YOUR INSTRUCTIONS:
The data should be transcribed in its entirety, word for word.
##### DATA FOR THIS EXERCISE
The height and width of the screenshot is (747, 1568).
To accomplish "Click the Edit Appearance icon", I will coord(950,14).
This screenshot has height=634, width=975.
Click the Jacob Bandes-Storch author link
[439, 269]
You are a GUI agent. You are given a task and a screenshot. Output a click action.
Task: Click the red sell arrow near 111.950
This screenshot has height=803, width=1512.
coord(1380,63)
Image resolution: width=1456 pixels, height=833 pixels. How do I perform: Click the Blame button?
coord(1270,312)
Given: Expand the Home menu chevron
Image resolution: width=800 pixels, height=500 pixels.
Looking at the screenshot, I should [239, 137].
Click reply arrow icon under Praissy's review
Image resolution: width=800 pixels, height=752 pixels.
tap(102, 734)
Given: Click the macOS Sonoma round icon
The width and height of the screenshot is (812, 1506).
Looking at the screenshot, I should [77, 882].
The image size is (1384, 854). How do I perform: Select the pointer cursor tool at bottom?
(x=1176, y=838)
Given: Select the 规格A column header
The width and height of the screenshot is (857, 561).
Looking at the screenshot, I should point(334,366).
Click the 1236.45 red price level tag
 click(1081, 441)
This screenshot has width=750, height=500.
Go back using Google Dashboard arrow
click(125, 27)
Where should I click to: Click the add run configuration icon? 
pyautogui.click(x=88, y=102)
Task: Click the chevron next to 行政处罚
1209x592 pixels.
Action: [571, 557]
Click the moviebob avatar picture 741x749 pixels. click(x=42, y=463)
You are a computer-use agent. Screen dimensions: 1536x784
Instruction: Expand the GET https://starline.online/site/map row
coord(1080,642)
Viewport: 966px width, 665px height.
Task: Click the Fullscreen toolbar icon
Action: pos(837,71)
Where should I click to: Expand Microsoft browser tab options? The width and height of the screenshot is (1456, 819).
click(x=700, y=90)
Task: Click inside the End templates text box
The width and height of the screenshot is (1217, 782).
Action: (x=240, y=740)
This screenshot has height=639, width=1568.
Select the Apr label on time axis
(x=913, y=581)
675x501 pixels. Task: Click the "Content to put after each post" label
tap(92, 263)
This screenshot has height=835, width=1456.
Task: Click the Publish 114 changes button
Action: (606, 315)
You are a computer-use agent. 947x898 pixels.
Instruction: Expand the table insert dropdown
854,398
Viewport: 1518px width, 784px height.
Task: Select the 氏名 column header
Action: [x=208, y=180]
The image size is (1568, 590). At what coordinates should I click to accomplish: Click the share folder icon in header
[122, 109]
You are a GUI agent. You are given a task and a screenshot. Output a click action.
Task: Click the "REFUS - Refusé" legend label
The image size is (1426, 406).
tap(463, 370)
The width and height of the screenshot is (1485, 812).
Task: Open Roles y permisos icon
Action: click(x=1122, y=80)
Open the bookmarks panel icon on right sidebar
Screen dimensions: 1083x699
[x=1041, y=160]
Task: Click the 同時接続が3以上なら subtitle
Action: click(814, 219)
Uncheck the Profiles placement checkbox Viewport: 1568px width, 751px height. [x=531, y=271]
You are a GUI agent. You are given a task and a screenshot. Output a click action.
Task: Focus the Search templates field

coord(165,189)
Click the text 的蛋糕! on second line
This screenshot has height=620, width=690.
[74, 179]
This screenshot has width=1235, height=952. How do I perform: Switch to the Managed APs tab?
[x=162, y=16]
##########
ANSWER AREA:
The height and width of the screenshot is (747, 1568).
To accomplish "Click the Edit Appearance icon", I will coord(950,14).
This screenshot has height=634, width=975.
Click the Jacob Bandes-Storch author link
[439, 269]
You are a GUI agent. You are given a task and a screenshot. Output a click action.
Task: Click the red sell arrow near 111.950
This screenshot has height=803, width=1512.
coord(1380,63)
Image resolution: width=1456 pixels, height=833 pixels. How do I perform: Click the Blame button?
coord(1270,312)
Given: Expand the Home menu chevron
Image resolution: width=800 pixels, height=500 pixels.
Looking at the screenshot, I should [239, 137].
Click reply arrow icon under Praissy's review
Image resolution: width=800 pixels, height=752 pixels.
tap(102, 734)
Given: Click the macOS Sonoma round icon
The width and height of the screenshot is (812, 1506).
Looking at the screenshot, I should [77, 882].
The image size is (1384, 854). How do I perform: Select the pointer cursor tool at bottom?
(x=1176, y=838)
Given: Select the 规格A column header
The width and height of the screenshot is (857, 561).
Looking at the screenshot, I should point(334,366).
Click the 1236.45 red price level tag
 click(1081, 441)
This screenshot has width=750, height=500.
Go back using Google Dashboard arrow
click(125, 27)
Where should I click to: Click the add run configuration icon? 
pyautogui.click(x=88, y=102)
Task: Click the chevron next to 行政处罚
1209x592 pixels.
Action: [571, 557]
Click the moviebob avatar picture 741x749 pixels. click(x=42, y=463)
You are a computer-use agent. Screen dimensions: 1536x784
Instruction: Expand the GET https://starline.online/site/map row
coord(1080,642)
Viewport: 966px width, 665px height.
Task: Click the Fullscreen toolbar icon
Action: pos(837,71)
Where should I click to: Expand Microsoft browser tab options? The width and height of the screenshot is (1456, 819).
click(x=700, y=90)
Task: Click inside the End templates text box
The width and height of the screenshot is (1217, 782).
Action: (x=240, y=740)
This screenshot has height=639, width=1568.
Select the Apr label on time axis
(x=913, y=581)
675x501 pixels. Task: Click the "Content to put after each post" label
tap(92, 263)
This screenshot has height=835, width=1456.
Task: Click the Publish 114 changes button
Action: (606, 315)
You are a computer-use agent. 947x898 pixels.
Instruction: Expand the table insert dropdown
854,398
Viewport: 1518px width, 784px height.
Task: Select the 氏名 column header
Action: [x=208, y=180]
The image size is (1568, 590). At what coordinates should I click to accomplish: Click the share folder icon in header
[122, 109]
You are a GUI agent. You are given a task and a screenshot. Output a click action.
Task: Click the "REFUS - Refusé" legend label
The image size is (1426, 406).
tap(463, 370)
The width and height of the screenshot is (1485, 812).
Task: Open Roles y permisos icon
Action: click(x=1122, y=80)
Open the bookmarks panel icon on right sidebar
Screen dimensions: 1083x699
[x=1041, y=160]
Task: Click the 同時接続が3以上なら subtitle
Action: click(814, 219)
Uncheck the Profiles placement checkbox Viewport: 1568px width, 751px height. [x=531, y=271]
You are a GUI agent. You are given a task and a screenshot. Output a click action.
Task: Focus the Search templates field

coord(165,189)
Click the text 的蛋糕! on second line
This screenshot has height=620, width=690.
[74, 179]
This screenshot has width=1235, height=952. How do I perform: Switch to the Managed APs tab?
[x=162, y=16]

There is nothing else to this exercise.